----- RECORDS FOR THIS TASK -----
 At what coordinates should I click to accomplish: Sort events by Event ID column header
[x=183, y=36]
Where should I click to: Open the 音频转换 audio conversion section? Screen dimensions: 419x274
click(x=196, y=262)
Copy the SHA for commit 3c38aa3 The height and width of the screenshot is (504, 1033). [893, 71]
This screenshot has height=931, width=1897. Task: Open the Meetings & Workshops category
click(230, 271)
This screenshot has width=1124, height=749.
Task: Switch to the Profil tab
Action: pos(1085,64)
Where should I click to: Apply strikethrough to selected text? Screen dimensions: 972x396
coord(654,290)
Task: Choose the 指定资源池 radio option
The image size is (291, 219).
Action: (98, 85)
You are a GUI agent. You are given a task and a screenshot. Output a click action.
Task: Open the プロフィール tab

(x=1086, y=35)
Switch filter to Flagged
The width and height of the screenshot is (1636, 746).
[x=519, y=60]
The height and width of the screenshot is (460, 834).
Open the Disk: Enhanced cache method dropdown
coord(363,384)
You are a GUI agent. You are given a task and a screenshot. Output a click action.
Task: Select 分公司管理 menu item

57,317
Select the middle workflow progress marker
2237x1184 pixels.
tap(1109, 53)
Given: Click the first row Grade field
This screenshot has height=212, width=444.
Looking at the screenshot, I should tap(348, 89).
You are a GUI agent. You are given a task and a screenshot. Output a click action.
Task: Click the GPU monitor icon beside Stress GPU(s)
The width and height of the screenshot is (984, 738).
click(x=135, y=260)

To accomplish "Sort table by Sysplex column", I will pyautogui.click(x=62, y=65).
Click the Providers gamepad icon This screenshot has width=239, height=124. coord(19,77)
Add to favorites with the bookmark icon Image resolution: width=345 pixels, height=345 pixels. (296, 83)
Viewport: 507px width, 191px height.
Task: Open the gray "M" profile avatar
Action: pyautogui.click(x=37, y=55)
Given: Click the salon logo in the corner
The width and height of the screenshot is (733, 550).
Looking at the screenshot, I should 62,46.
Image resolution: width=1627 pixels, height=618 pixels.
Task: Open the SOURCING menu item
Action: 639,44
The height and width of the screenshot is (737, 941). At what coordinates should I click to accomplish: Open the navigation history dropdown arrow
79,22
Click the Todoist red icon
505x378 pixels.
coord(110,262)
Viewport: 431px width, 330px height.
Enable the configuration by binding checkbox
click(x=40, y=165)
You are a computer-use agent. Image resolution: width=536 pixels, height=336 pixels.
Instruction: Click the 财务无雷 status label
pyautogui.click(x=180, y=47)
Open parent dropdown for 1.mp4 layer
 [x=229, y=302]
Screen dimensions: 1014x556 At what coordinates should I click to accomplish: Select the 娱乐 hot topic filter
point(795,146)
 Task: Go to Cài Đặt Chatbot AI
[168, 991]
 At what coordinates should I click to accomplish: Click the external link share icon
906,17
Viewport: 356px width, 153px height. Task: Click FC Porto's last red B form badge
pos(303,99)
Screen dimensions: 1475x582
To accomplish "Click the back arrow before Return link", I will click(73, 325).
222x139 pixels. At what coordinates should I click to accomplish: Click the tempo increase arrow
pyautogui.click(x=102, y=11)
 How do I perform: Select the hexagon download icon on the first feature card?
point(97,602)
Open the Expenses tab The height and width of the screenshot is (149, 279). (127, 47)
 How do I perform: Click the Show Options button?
-----
EXERCISE DIRECTIONS: Rewrite the lines above as a numbered list, leaving out any blank lines.

RESULT:
1.  At what coordinates should I click to accomplish: Sort events by Event ID column header
2. [x=183, y=36]
3. Where should I click to: Open the 音频转换 audio conversion section? Screen dimensions: 419x274
4. click(x=196, y=262)
5. Copy the SHA for commit 3c38aa3 The height and width of the screenshot is (504, 1033). [893, 71]
6. This screenshot has height=931, width=1897. Task: Open the Meetings & Workshops category
7. click(230, 271)
8. This screenshot has width=1124, height=749.
9. Task: Switch to the Profil tab
10. Action: pos(1085,64)
11. Where should I click to: Apply strikethrough to selected text? Screen dimensions: 972x396
12. coord(654,290)
13. Task: Choose the 指定资源池 radio option
14. The image size is (291, 219).
15. Action: (98, 85)
16. You are a GUI agent. You are given a task and a screenshot. Output a click action.
17. Task: Open the プロフィール tab
18. (x=1086, y=35)
19. Switch filter to Flagged
20. The width and height of the screenshot is (1636, 746).
21. [x=519, y=60]
22. The height and width of the screenshot is (460, 834).
23. Open the Disk: Enhanced cache method dropdown
24. coord(363,384)
25. You are a GUI agent. You are given a task and a screenshot. Output a click action.
26. Task: Select 分公司管理 menu item
27. 57,317
28. Select the middle workflow progress marker
29. 2237x1184 pixels.
30. tap(1109, 53)
31. Given: Click the first row Grade field
32. This screenshot has height=212, width=444.
33. Looking at the screenshot, I should tap(348, 89).
34. You are a GUI agent. You are given a task and a screenshot. Output a click action.
35. Task: Click the GPU monitor icon beside Stress GPU(s)
36. The width and height of the screenshot is (984, 738).
37. click(x=135, y=260)
38. To accomplish "Sort table by Sysplex column", I will pyautogui.click(x=62, y=65).
39. Click the Providers gamepad icon This screenshot has width=239, height=124. coord(19,77)
40. Add to favorites with the bookmark icon Image resolution: width=345 pixels, height=345 pixels. (296, 83)
41. Viewport: 507px width, 191px height.
42. Task: Open the gray "M" profile avatar
43. Action: pyautogui.click(x=37, y=55)
44. Given: Click the salon logo in the corner
45. The width and height of the screenshot is (733, 550).
46. Looking at the screenshot, I should 62,46.
47. Image resolution: width=1627 pixels, height=618 pixels.
48. Task: Open the SOURCING menu item
49. Action: 639,44
50. The height and width of the screenshot is (737, 941). At what coordinates should I click to accomplish: Open the navigation history dropdown arrow
51. 79,22
52. Click the Todoist red icon
53. 505x378 pixels.
54. coord(110,262)
55. Viewport: 431px width, 330px height.
56. Enable the configuration by binding checkbox
57. click(x=40, y=165)
58. You are a computer-use agent. Image resolution: width=536 pixels, height=336 pixels.
59. Instruction: Click the 财务无雷 status label
60. pyautogui.click(x=180, y=47)
61. Open parent dropdown for 1.mp4 layer
62.  [x=229, y=302]
63. Screen dimensions: 1014x556 At what coordinates should I click to accomplish: Select the 娱乐 hot topic filter
64. point(795,146)
65.  Task: Go to Cài Đặt Chatbot AI
66. [168, 991]
67.  At what coordinates should I click to accomplish: Click the external link share icon
68. 906,17
69. Viewport: 356px width, 153px height. Task: Click FC Porto's last red B form badge
70. pos(303,99)
71. Screen dimensions: 1475x582
72. To accomplish "Click the back arrow before Return link", I will click(73, 325).
73. 222x139 pixels. At what coordinates should I click to accomplish: Click the tempo increase arrow
74. pyautogui.click(x=102, y=11)
75.  How do I perform: Select the hexagon download icon on the first feature card?
76. point(97,602)
77. Open the Expenses tab The height and width of the screenshot is (149, 279). (127, 47)
78.  How do I perform: Click the Show Options button?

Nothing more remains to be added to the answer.